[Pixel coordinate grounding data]
◆ ◆ ◆
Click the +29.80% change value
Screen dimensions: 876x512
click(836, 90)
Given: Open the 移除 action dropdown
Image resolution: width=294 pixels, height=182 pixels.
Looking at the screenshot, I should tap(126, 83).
◆ ◆ ◆
WORK INSTRUCTION: Could you reproduce all of the entries exactly as they appear?

RESPONSE:
Click the +29.80% change value
Screen dimensions: 876x512
click(836, 90)
Given: Open the 移除 action dropdown
Image resolution: width=294 pixels, height=182 pixels.
Looking at the screenshot, I should tap(126, 83).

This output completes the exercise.